Lange, Beyer’in sporun her dalı hakkında donanımlı olduğunu söylüyor: “At yarışlarına hayran olan bir bahisçiydi ve gerçekten çok zeki bir adamdı. Onun Beyer Speed Figure denklemi artık herkes tarafından kabul görüyor”.
“Atlar beni büyülüyor, bu yüzden Andy’yi canlandırmak kesinlikle çok zevkliydi. Amcamın yarış atları vardı ve o öldüğünde atları bize miras kaldı. Onların boyutları, görkemi, güzellikleri, gücü ve onları koşarken duymak hiçbir şeye benzemiyor” diye ekliyor Lange.
Dylan Walsh, Penny Chenery’nin son derece gelenekçi ve oldukça kuşkucu kocası Jack Tweedy’yi canlandırıyor. “Bana göre Jack, bir ailenin nasıl olması gerektiği yönünde 1950’lerin bakış açısına sahip bir adam” diyor Walsh. “Onun bakış açısına göre, kadın yemek hazırlamak ve çocuklarla ilgilenmek için evde oturmalı. Bu yüzden bu durum, üzerinde gerçekten bir yük oluyor.

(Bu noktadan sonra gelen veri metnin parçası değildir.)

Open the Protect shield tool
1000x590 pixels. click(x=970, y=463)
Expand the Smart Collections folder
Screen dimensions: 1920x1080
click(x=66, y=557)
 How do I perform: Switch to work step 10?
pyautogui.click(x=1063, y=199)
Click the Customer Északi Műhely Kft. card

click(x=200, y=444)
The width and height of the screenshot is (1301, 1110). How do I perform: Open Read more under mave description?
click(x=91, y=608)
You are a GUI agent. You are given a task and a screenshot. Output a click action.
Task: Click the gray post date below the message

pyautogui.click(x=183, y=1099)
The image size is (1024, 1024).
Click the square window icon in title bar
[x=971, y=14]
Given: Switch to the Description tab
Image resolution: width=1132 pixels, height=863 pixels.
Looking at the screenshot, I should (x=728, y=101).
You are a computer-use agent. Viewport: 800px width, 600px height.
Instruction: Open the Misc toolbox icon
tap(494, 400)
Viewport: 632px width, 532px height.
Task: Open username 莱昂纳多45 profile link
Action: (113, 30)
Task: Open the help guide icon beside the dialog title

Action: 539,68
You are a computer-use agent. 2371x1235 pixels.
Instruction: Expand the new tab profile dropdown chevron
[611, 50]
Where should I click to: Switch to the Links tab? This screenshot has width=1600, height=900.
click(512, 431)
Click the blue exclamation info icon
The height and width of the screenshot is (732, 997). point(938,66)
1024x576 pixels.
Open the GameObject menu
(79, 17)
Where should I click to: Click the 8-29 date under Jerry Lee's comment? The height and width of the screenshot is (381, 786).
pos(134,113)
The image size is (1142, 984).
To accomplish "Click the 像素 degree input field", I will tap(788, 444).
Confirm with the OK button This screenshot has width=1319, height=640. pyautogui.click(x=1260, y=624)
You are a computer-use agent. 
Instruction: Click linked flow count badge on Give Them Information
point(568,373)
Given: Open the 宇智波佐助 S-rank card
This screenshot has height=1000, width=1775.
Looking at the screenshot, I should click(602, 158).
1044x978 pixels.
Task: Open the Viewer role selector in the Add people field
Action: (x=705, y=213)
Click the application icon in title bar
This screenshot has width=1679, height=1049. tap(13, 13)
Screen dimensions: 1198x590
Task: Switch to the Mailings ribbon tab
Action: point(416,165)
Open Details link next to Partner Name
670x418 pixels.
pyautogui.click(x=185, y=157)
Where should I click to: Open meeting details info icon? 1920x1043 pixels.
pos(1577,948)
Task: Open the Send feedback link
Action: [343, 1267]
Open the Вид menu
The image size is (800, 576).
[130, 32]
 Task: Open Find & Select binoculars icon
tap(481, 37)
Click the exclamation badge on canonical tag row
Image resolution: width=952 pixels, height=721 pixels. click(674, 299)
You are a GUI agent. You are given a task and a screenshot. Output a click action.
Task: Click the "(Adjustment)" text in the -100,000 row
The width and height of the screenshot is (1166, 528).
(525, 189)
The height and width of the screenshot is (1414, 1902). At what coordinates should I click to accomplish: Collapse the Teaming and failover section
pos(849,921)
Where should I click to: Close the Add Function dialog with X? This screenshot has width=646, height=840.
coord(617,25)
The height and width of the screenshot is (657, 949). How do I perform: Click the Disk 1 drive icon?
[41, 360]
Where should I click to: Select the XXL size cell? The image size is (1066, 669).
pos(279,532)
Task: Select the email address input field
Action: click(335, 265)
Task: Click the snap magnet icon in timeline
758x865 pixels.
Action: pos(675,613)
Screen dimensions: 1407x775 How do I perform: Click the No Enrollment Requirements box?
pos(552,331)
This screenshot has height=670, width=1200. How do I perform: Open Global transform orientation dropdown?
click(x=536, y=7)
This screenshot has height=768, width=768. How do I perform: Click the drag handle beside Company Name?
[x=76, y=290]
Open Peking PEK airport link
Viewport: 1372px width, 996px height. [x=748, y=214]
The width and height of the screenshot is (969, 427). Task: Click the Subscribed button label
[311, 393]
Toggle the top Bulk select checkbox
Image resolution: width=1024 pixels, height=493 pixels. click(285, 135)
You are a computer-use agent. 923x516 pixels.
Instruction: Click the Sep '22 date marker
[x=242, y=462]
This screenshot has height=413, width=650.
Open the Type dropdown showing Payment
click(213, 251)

Bana göre ilginç olan şey, karısının bunu yapmaya ihtiyacı olduğunu fark etmeye başladığında bu durumun değişmesi. Penny ev hanımı olarak 18 yılını harcadı ve artık yaşamını yeniden şekillendirdi. Hayallerinin peşinden gitti ve Jack buna saygı göstermeye çabalamak zorundaydı”.
“Secretariat”ın etkileyici oyuncu kadrosunda Chenery’nin erkek kardeşini canlandıran Dylan Baker da yer alıyor.